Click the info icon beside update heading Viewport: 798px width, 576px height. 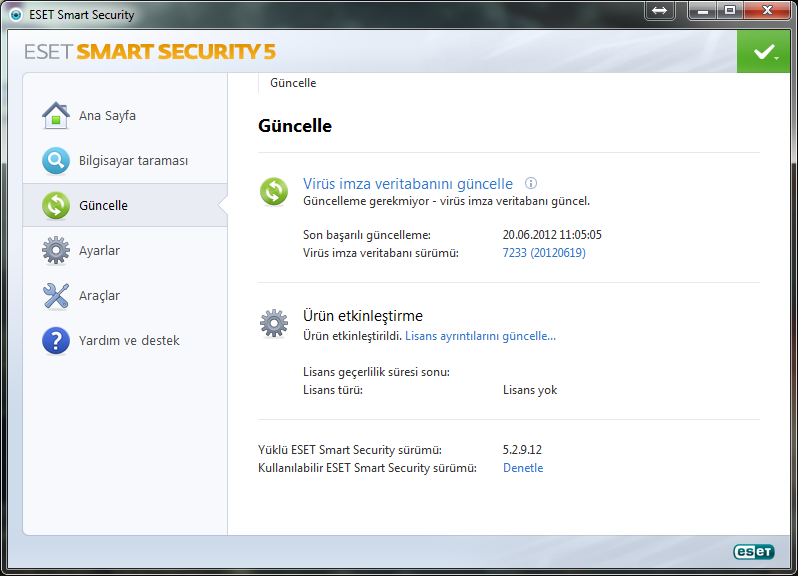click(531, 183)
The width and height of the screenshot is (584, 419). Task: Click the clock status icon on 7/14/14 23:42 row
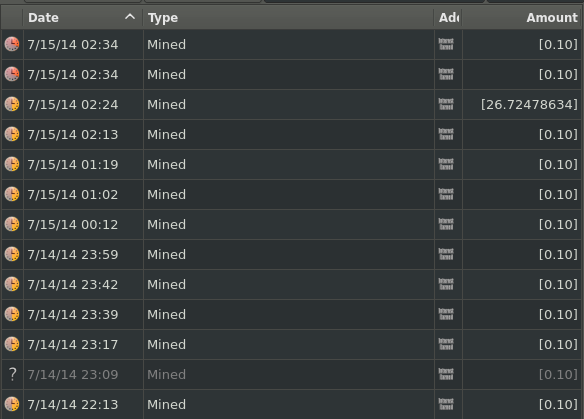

+++

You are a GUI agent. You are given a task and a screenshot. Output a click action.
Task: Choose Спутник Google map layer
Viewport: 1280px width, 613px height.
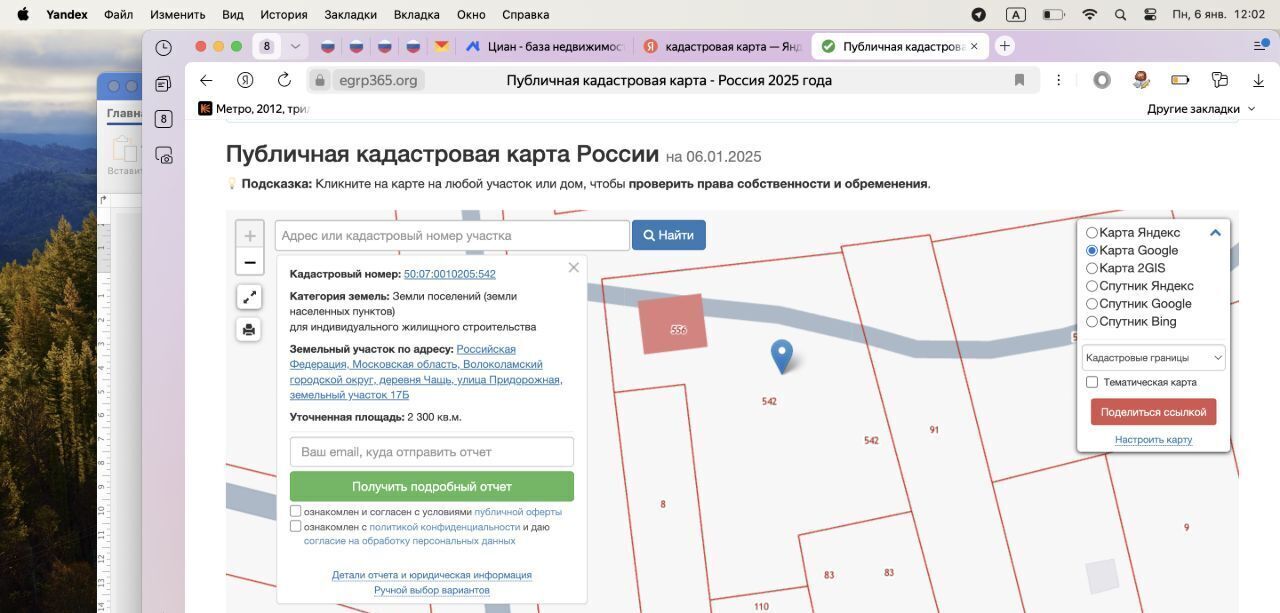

+++

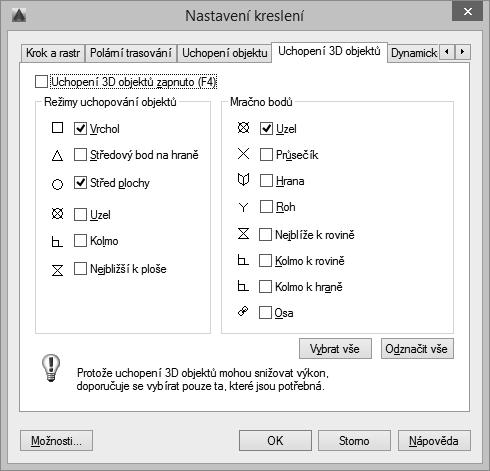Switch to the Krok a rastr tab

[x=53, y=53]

+++

**Given task**
Switch "map layer" to "map view" in the stretch from the line containing "You are a GUI" through the line containing "Viewport: 1280px width, 613px height.", and give back only those lines with nothing else changed.

**Finished exercise**
You are a GUI agent. You are given a task and a screenshot. Output a click action.
Task: Choose Спутник Google map view
Viewport: 1280px width, 613px height.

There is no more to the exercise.